Chapter 3.1

Chapter 3.1: Environments, Branching, CI/CD & Deployments

Learn how to structure environments, repos, and CI/CD pipelines for ML systems with code and model deployment lanes

Environments, Branching, CI/CD, Repo Structure, and Deployments

This chapter is really about one production truth:

You don’t “deploy ML.” You deploy (1) code + infra changes and (2) model artifacts—on different cadences, with different risk controls.


1) The 2 deployment lanes mental model

Lane A — Deploy the pipeline/system

You deploy: DAGs/workflows, feature code, data processing jobs, infra changes, API changes.

Triggered by: code change (merge to main). Risk: breaks training/data/serving behavior.

Lane B — Deploy the model

You deploy: a specific trained artifact version (plus its metadata).

Triggered by: a pipeline run producing a validated candidate (registry event / manual approval). Risk: silent quality degradation (even if infra is stable).

Heuristic: treat “pipeline deploys” like software releases, and “model deploys” like controlled experiments.

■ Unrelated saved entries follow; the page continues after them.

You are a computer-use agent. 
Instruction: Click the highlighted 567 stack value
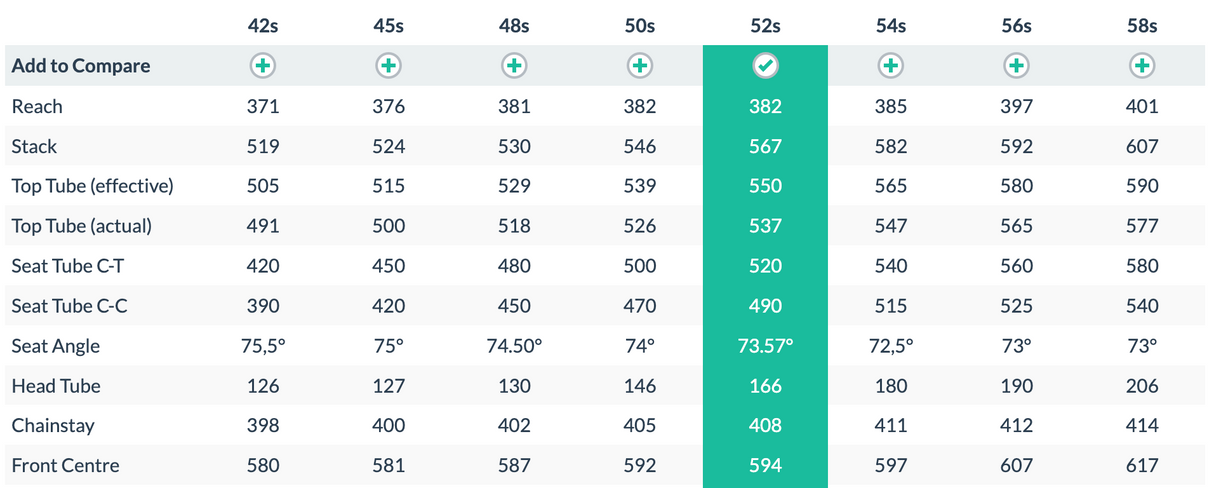click(765, 146)
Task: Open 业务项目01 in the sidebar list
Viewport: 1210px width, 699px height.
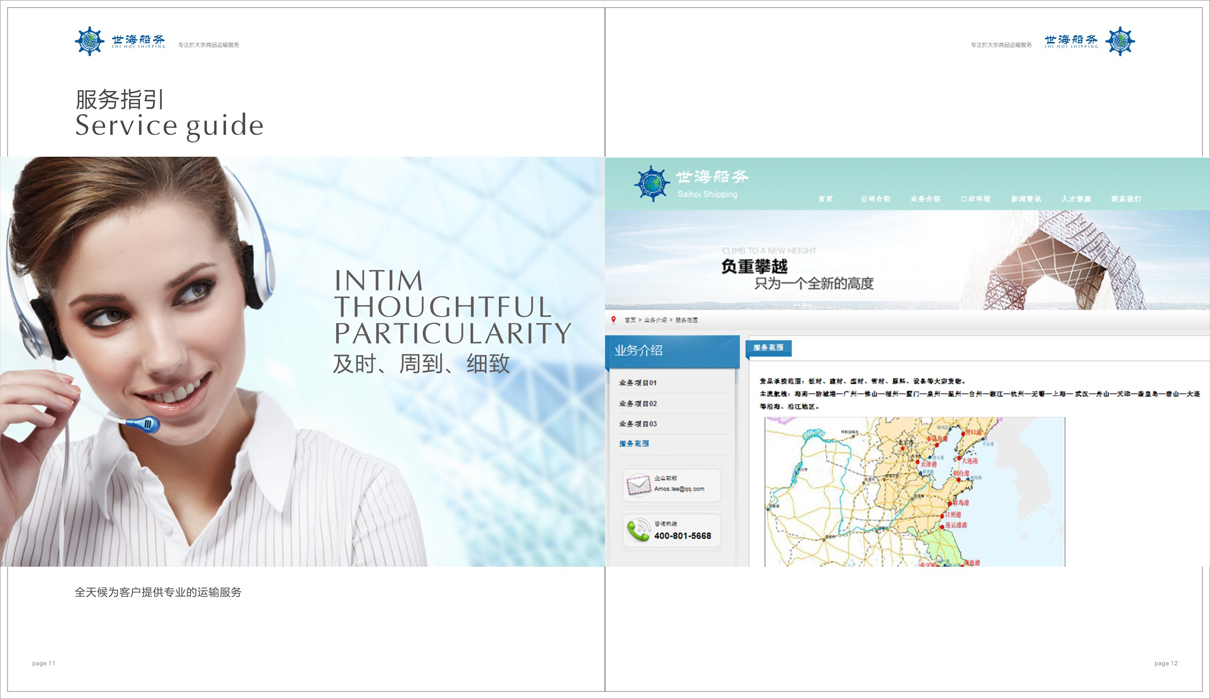Action: pos(638,383)
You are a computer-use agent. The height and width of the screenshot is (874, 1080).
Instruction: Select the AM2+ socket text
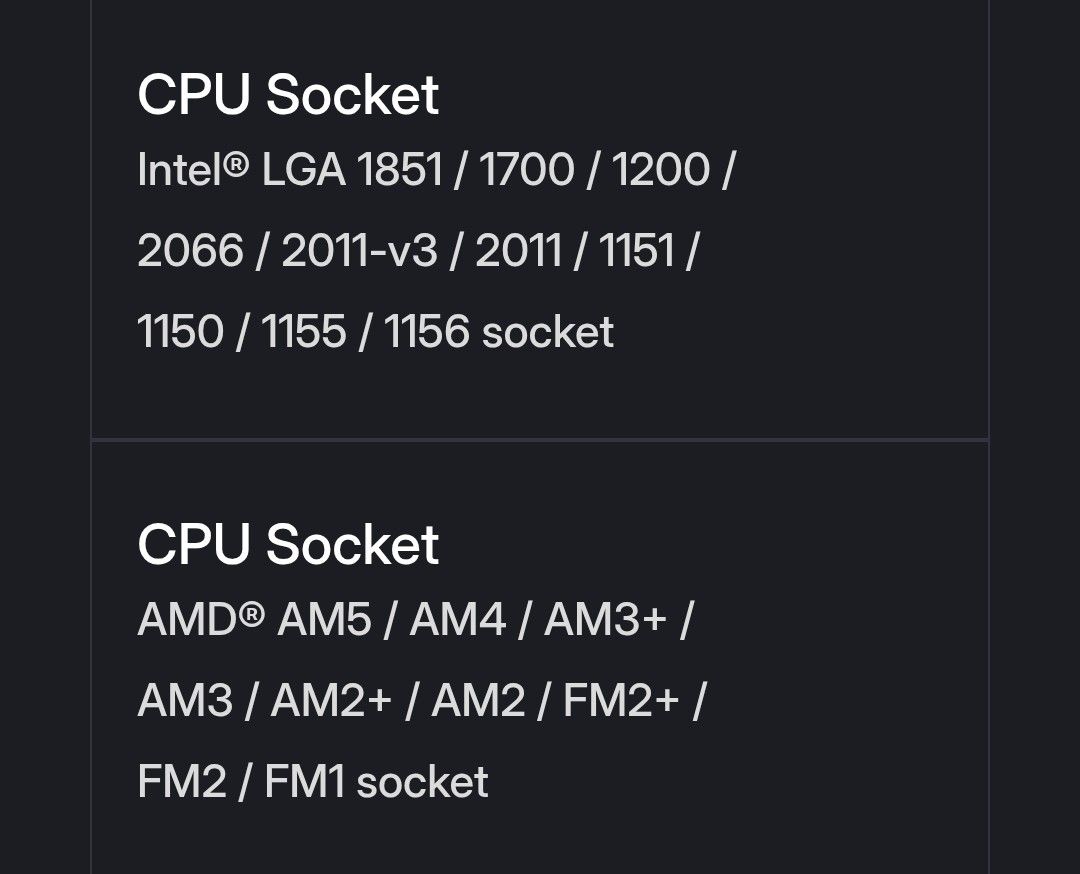click(331, 700)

2) Environment strategy (Dev / Staging / Prod) that actually works

Dev

Purpose: fast iteration, local tests, cheap experimentation.

Rules

  • dev can be messy, but must be reproducible (container/devcontainer).
  • you should be able to run a “mini pipeline” locally (sample data, mocked services).

Staging (pre-prod)

Purpose: catch integration + operational issues before users see them.

Rules

  • staging should mirror prod in topology and config, not necessarily scale.
  • use representative data (synthetic or scrubbed), and realistic traffic simulation.

Prod

Purpose: stability + observability + safe rollouts.

Rules

  • deployments are gated (approvals, canary, rollback).
  • everything emits metrics/logs/traces, and has runbooks.

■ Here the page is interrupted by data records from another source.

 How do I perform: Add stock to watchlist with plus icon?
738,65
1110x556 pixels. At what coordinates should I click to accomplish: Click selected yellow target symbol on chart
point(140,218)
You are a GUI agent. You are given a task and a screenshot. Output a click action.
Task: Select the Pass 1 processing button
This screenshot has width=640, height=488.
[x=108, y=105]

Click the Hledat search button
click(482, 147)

Heuristic: staging is where you validate system behavior; prod is where you validate business impact.


3) Branching strategy: optimize for “always deployable main”

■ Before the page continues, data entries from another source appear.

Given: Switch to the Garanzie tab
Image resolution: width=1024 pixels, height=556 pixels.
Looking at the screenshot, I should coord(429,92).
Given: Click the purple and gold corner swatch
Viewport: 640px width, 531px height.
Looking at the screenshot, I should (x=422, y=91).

This chapter uses GitHub Flow-like thinking:

  • main = always production-ready and deployable
  • short-lived feature/* branches + PRs
  • CI blocks merge if quality gates fail

Practical rules

  • keep PRs small (one intention)
  • avoid long-lived branches (merge pain + drift)
  • require CI checks + review for main

Heuristic: in MLOps, long-lived branches are extra dangerous because data/labels drift while you’re “still developing.”


4) CI vs CD (what belongs where)

CI (on PR / feature branch)

Goal: catch mistakes early, cheaply.

Typical CI gates

  • lint/format/typecheck
  • unit tests
  • security scans
  • build container images (optional)
  • basic data/contract checks (schemas, sample batch)

CD (on merge to main)

Goal: safely release to environments.

Typical CD stages

  1. Deploy pipeline/system to staging
  2. Run integration/E2E + infra tests
  3. Manual approval gate
  4. Promote same artifacts to prod
  5. Smoke tests + monitor + rollback plan

Rule: avoid rebuilding artifacts in prod deploy. Promote the exact artifact tested in staging.


5) Deployment flow (end-to-end) in one diagram

Diagram 1


6) How model deployment fits (separate but connected)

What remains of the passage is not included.